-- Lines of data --
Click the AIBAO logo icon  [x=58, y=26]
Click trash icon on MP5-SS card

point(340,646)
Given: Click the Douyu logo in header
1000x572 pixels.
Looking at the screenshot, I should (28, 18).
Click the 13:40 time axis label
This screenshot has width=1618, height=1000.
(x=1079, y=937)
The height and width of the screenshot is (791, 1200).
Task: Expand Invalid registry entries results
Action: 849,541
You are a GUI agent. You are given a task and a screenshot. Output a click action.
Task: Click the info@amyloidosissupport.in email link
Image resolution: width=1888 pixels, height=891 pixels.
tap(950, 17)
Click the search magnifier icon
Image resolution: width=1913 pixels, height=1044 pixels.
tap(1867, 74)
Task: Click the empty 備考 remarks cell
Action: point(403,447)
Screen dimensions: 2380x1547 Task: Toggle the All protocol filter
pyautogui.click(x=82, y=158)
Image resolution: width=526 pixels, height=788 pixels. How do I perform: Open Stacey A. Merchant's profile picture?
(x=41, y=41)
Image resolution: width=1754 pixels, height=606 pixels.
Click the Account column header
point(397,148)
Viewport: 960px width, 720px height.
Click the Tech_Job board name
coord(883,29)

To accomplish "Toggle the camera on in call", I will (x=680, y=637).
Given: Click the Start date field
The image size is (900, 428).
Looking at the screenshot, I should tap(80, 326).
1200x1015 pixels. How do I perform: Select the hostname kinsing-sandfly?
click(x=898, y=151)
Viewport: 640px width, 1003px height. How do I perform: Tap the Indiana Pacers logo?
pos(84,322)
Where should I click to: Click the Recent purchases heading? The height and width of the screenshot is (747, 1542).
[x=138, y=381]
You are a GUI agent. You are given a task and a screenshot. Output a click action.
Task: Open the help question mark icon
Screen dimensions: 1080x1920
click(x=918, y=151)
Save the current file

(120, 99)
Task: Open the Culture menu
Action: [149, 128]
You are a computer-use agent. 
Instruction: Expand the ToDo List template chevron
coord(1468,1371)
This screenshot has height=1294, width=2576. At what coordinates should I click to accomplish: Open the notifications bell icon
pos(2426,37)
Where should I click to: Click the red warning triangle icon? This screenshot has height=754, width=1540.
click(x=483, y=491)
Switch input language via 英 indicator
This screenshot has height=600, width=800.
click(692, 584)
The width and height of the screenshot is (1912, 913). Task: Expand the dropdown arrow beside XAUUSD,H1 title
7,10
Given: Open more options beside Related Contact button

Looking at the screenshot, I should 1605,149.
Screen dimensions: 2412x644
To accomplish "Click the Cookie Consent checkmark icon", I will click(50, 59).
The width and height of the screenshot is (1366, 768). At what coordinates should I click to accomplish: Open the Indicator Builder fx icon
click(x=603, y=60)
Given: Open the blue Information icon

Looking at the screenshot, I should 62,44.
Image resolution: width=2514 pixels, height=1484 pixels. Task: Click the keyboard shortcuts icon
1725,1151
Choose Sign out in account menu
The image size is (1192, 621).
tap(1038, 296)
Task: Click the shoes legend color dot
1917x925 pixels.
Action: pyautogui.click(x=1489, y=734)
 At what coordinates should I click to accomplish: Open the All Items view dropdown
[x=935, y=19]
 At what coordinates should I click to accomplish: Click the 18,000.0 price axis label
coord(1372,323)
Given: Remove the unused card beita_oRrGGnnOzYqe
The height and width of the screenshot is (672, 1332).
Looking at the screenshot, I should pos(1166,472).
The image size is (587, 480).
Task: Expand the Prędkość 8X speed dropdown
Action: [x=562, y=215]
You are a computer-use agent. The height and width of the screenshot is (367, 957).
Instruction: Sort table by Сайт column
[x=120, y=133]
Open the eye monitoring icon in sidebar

-- CHALLENGE --
Rewrite the lines of data, substituting "Display size:" for every occurrence of "Screen dimensions:" and leaving everything else untouched.

-- THE SOLUTION --
Click the AIBAO logo icon  [x=58, y=26]
Click trash icon on MP5-SS card

point(340,646)
Given: Click the Douyu logo in header
1000x572 pixels.
Looking at the screenshot, I should (28, 18).
Click the 13:40 time axis label
This screenshot has width=1618, height=1000.
(x=1079, y=937)
The height and width of the screenshot is (791, 1200).
Task: Expand Invalid registry entries results
Action: 849,541
You are a GUI agent. You are given a task and a screenshot. Output a click action.
Task: Click the info@amyloidosissupport.in email link
Image resolution: width=1888 pixels, height=891 pixels.
tap(950, 17)
Click the search magnifier icon
Image resolution: width=1913 pixels, height=1044 pixels.
tap(1867, 74)
Task: Click the empty 備考 remarks cell
Action: point(403,447)
Display size: 2380x1547 Task: Toggle the All protocol filter
pyautogui.click(x=82, y=158)
Image resolution: width=526 pixels, height=788 pixels. How do I perform: Open Stacey A. Merchant's profile picture?
(x=41, y=41)
Image resolution: width=1754 pixels, height=606 pixels.
Click the Account column header
point(397,148)
Viewport: 960px width, 720px height.
Click the Tech_Job board name
coord(883,29)

To accomplish "Toggle the camera on in call", I will (x=680, y=637).
Given: Click the Start date field
The image size is (900, 428).
Looking at the screenshot, I should tap(80, 326).
1200x1015 pixels. How do I perform: Select the hostname kinsing-sandfly?
click(x=898, y=151)
Viewport: 640px width, 1003px height. How do I perform: Tap the Indiana Pacers logo?
pos(84,322)
Where should I click to: Click the Recent purchases heading? The height and width of the screenshot is (747, 1542).
[x=138, y=381]
You are a GUI agent. You are given a task and a screenshot. Output a click action.
Task: Open the help question mark icon
Display size: 1080x1920
click(x=918, y=151)
Save the current file

(120, 99)
Task: Open the Culture menu
Action: [149, 128]
You are a computer-use agent. 
Instruction: Expand the ToDo List template chevron
coord(1468,1371)
This screenshot has height=1294, width=2576. At what coordinates should I click to accomplish: Open the notifications bell icon
pos(2426,37)
Where should I click to: Click the red warning triangle icon? This screenshot has height=754, width=1540.
click(x=483, y=491)
Switch input language via 英 indicator
This screenshot has height=600, width=800.
click(692, 584)
The width and height of the screenshot is (1912, 913). Task: Expand the dropdown arrow beside XAUUSD,H1 title
7,10
Given: Open more options beside Related Contact button

Looking at the screenshot, I should 1605,149.
Display size: 2412x644
To accomplish "Click the Cookie Consent checkmark icon", I will click(50, 59).
The width and height of the screenshot is (1366, 768). At what coordinates should I click to accomplish: Open the Indicator Builder fx icon
click(x=603, y=60)
Given: Open the blue Information icon

Looking at the screenshot, I should 62,44.
Image resolution: width=2514 pixels, height=1484 pixels. Task: Click the keyboard shortcuts icon
1725,1151
Choose Sign out in account menu
The image size is (1192, 621).
tap(1038, 296)
Task: Click the shoes legend color dot
1917x925 pixels.
Action: pyautogui.click(x=1489, y=734)
 At what coordinates should I click to accomplish: Open the All Items view dropdown
[x=935, y=19]
 At what coordinates should I click to accomplish: Click the 18,000.0 price axis label
coord(1372,323)
Given: Remove the unused card beita_oRrGGnnOzYqe
The height and width of the screenshot is (672, 1332).
Looking at the screenshot, I should pos(1166,472).
The image size is (587, 480).
Task: Expand the Prędkość 8X speed dropdown
Action: [x=562, y=215]
You are a computer-use agent. The height and width of the screenshot is (367, 957).
Instruction: Sort table by Сайт column
[x=120, y=133]
Open the eye monitoring icon in sidebar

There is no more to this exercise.